In exasperation, Coleman gave up. No longer did his campaign respond to Franken's erroneous, incendiary remarks, aimed at the DFL base, perhaps in more ways than one. Coleman declared a moratorium on his "negative" ads, truth-telling or not, and stuck to it. Franken attacked that move, too, as a clever ploy.
Coleman relied heavily on the good sense and old-fashioned decency of Minnesotans they were a-changing. Going easy on Franken's misrepresentations of reality, defining Coleman so unfairly, was a mistake; it was ground never to be made up from the 10% bulge in polls Coleman once enjoyed. Franken's unmerciful attacks continued unabated. Lack of factual basis for Franken's allegations, went right by snoozing news staffs, but was picked up by the alert-to-issues folks writing for the editorial pages. Basically, the fourth estate failed again, to tell the whole truth. No wonder newspapers are on the ropes.
In retrospect, the pre-election funny business (illegitimate votes, double-counted ones, etc.), and post-election manipulation (by Franken's crafty lawyers), plus the actions — or, non-actions — of the DFL-led Canvassing Board and local courts, paved the way for Franken's 225-vote current advantage. The issue is still in doubt. Likely it winds up in the United States Supreme Court. Think Florida 2000.
If Minnesotans thought jokes came hot and heavy in the wake of Governor Ventura's election, wait for late-night jokes to erupt on the national scene about the new Clown Prince of the United State Senate, "Crazy Al" Franken — if he wins, that is. It would be a deep deep well for gag writers, amounting to final victory of dirty campaign rhetoric, whoppers by the dozen, sleaze over facts, stirred-up animosity over rational judgment . . ..
In the aftermath, what respectable person would wish to run for national office only to be viciously assaulted in such a way as Franken's scurrilous attacks on Coleman?
Already some on the near and far Left have complained about the "whining of right wing" soreheads. In this they will be adhering to a credo in their Saul Alinsky-driven liberal orthodoxy: Do anything — lie, cheat, steal, whatever it takes — to "win." Is it, truly, party first?
To Republicans and independents, the present outrage gives new meaning to the admonition of radio talk host Hugh Hewitt, as found in the title of his book: If It's Not Close, They Can't Cheat: Crushing the Democrats In Every Election and Why Your Life Depends on It" (Thomas Nelson, 2004). Wise old Hugh is definitely on to something.

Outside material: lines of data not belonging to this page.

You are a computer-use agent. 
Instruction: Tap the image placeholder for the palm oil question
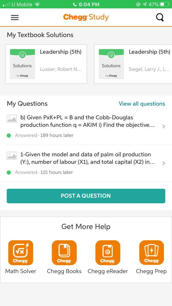pyautogui.click(x=12, y=155)
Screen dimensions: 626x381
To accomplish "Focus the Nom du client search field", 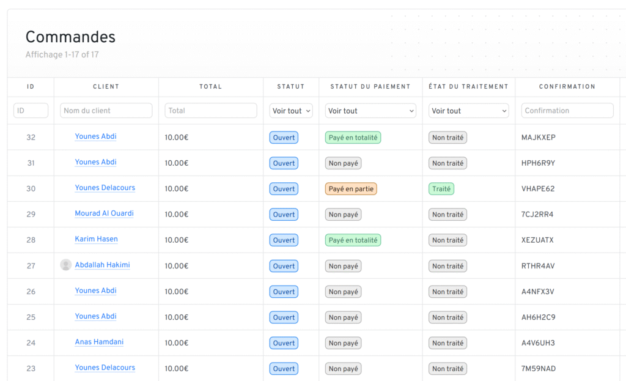I will click(x=106, y=111).
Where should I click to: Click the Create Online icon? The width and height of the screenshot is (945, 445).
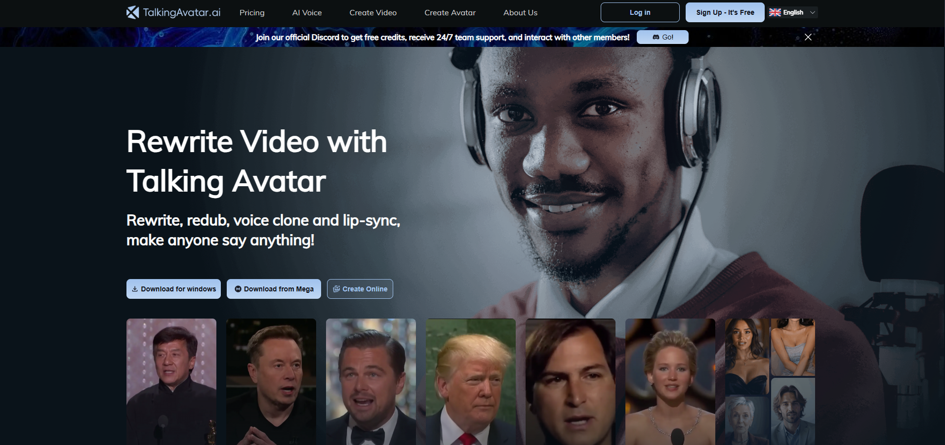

I am going to go out on a limb here and predict that should Franken win he’ll be a one term Senator. With his foul mouth and extremely rude and bad behavior even his liberal buddies will not suffer this fool lightly. The only reason they want him to win (for now) is to increase their power in the Senate.
Secondly there seems to be rash of Liberals not paying taxes these days. Each one of them always uses the “I was unaware” defense. You would think that these folks would have the common sense to hire an really good accounting firm and have the firm itself checked on a regular baisis. What galls me most is that many of them are not having to pay any penalties. It is very doubtful, in this writers opinion that any one of us could get such a sweet deal from the IRS.
I hope Coleman prevails in his court case but I dont think he will because I truly dont think that this election was stolen. If it was he should prove it in the courts and if he cannot then the right man won no matter how difficult that is for me to accept. I am glad he’s contesting the results because some of the rulings by the canvassing board were questionable in my opinion.
Like I said I voted for Coleman and am hopeful that he’ll prevail based on the case he has to make, but I personally dont think he will becuase I dont believe it was stolen. So he has to prove in court irregularities occured in the recount process and if he does that he’ll retain his seat and if he doesnt we’re stuck with a clown as our senator.